Siete personas resultaron heridas de diversa gravedad
MDO/E.P. | Viernes 30 de noviembre de 2007
Los vecinos de la calle de Sánchez Morate de Getafe creen que el incendio de la madrugada de este viernes pudo ser provocado porque la mujer de la familia que residía en el piso en el que se originó el fuego, mostró a algunos de los desalojados reunidos en la calle mientras los bomberos extinguían las llamas, una nota en la que les amenazaban, y que según su versión, les habían metido en casa por debajo de la puerta.
Durante el siniestro resultaron heridas de gravedad dos personas por quemaduras e inhalación de humo y otras cinco sufrieron lesiones de carácter leve. La policía trabajaba esta mañana en el interior de la casa para determinar el punto de origen de las llamas y recogía las declaraciones de los vecinos, aunque la mayoría de ellos no conocía al matrimonioque residía en la vivienda, junto con sus dos hijos, puesto que llevaban apenas dos o tres meses como inquilinos. Los vecinos relataron además que la nota está ya en poder de los agentes. En este sentido, fuentes policiales confirmaron que "se ha abierto una investigación".
Durante la mañana, Juan y Purificación, un matrimonio que tiene su casa situada justo al lado de donde se originó el incendio, volvían a ocupar su vivienda. Juan confesó haber pasado "mucho miedo" cuando pasadas las 3:30 horas les despertaron los gritos y el intenso humo que se filtraba a través de la puerta principal y de la terraza.

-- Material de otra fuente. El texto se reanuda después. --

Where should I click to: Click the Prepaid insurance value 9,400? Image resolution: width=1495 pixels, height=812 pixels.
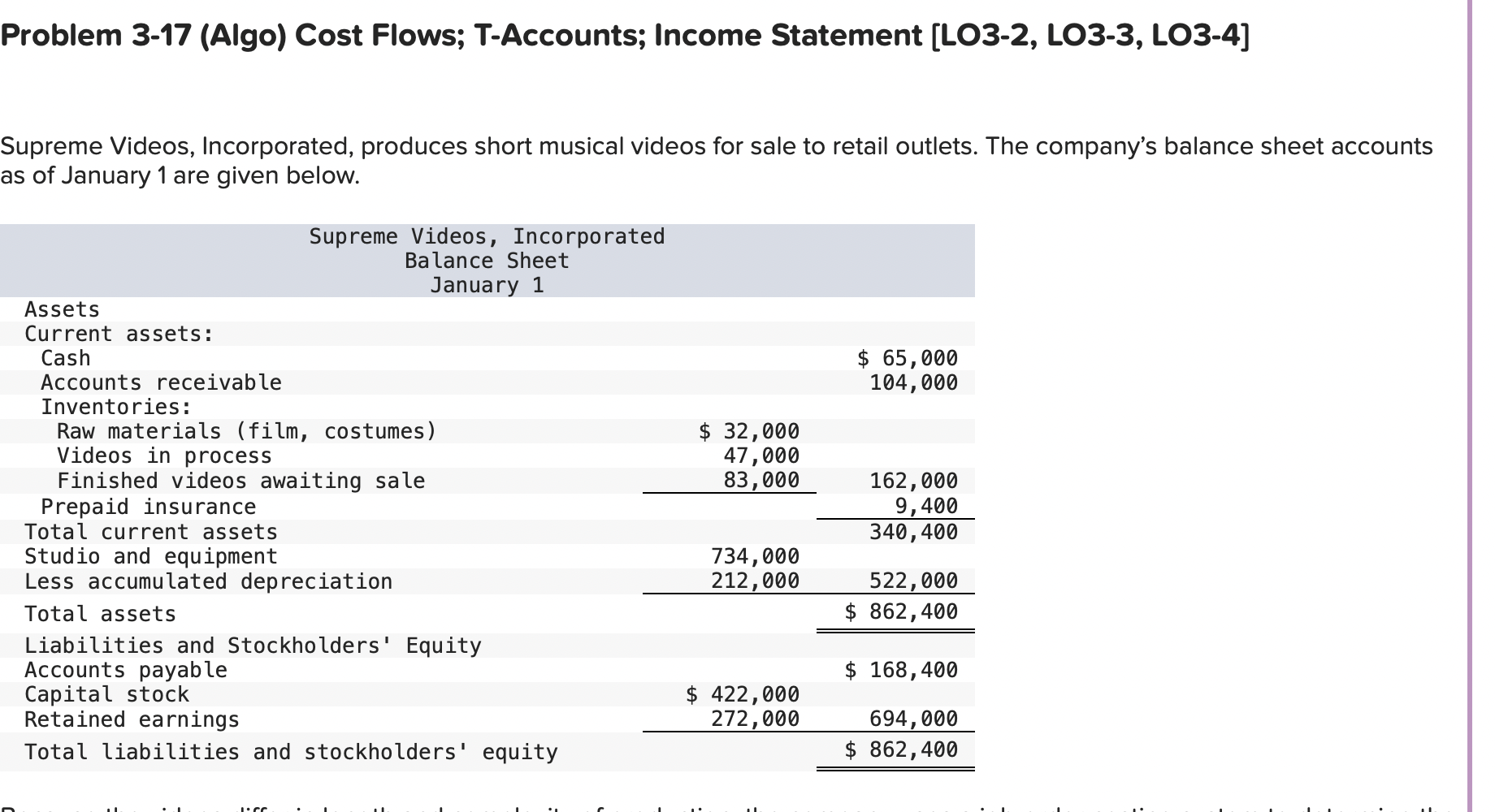coord(929,506)
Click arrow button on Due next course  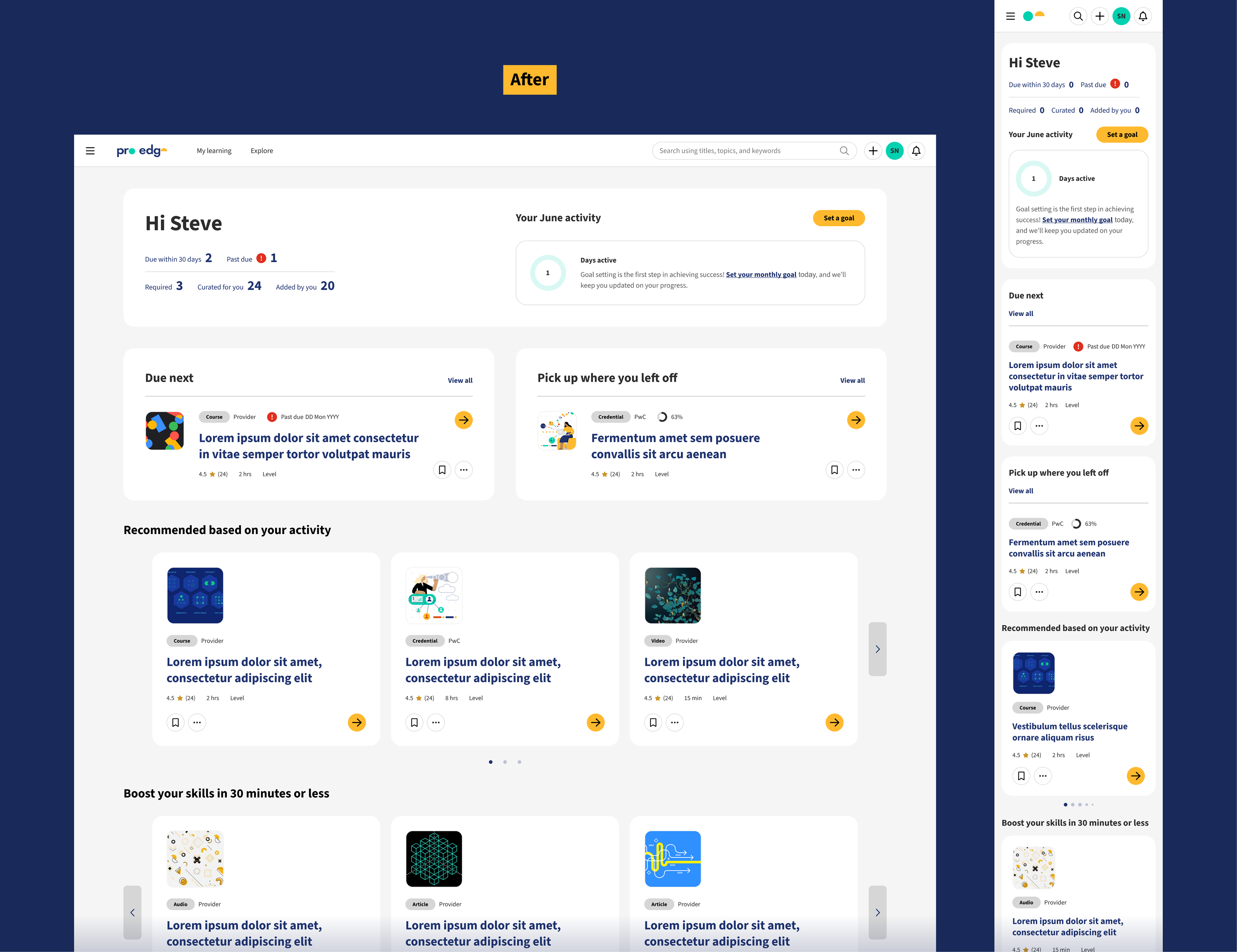(463, 420)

Ellos pudieron salir de su casa por un patio interior que comunica su cocina con la de una vecina, que les ayudó a cruzar. Esto les evitó resultar intoxicados como sí les sucedió a otros residentes, como José y Misi, que viven en la cuarta planta. Ellos y su hijo, al darse cuenta de lo que estaba ocurriendo, cometieron "la imprudencia" de salir corriendo y bajar por las escaleras, a pesar de la gran cantidad de humo que llenaba el portal y de la oscuridad casi total. "Nos colocamos toallas mojadas en la cabeza y bajamos por las escaleras", afirmó arrepentido José, consciente ahora del riesgo que corrieron de asfixiarse por el camino.
Luego fueron atendidos en el hospital de campaña del SUMMA, donde recibieron oxígeno y se recuperaron rápidamente. Al volver a su casa, pudieron comprobar que en el interior no se habían producido daños materiales pero que todo había quedado lleno de pavesas. Misi espera que el seguro se ocupe de limpiar.
Por último, un inquilino de la segunda planta que acababa de recoger unos cuantos objetos personales de su vivienda explicó que tanto él como su mujer y sus dos hijos se habían trasladado al domicilio de su suegra ante el mal estado en que había quedado el inmueble.
Cuando se percataron del incendio, él se ocupó de poner a salvo a sus dos hijos y a su mujer enferma, y como consecuencia de ello resultó intoxicado.
Durante el incendio, los bomberos rescataron a un total de quince personas que pedían ayuda en ventanas y terrazas, mientras que el resto de vecinos del edificio fue confinado en sus casas, a la espera de que los efectivos controlaran el fuego, debido a la gran cantidad de humo que había, especialmente en el hueco de la escalera.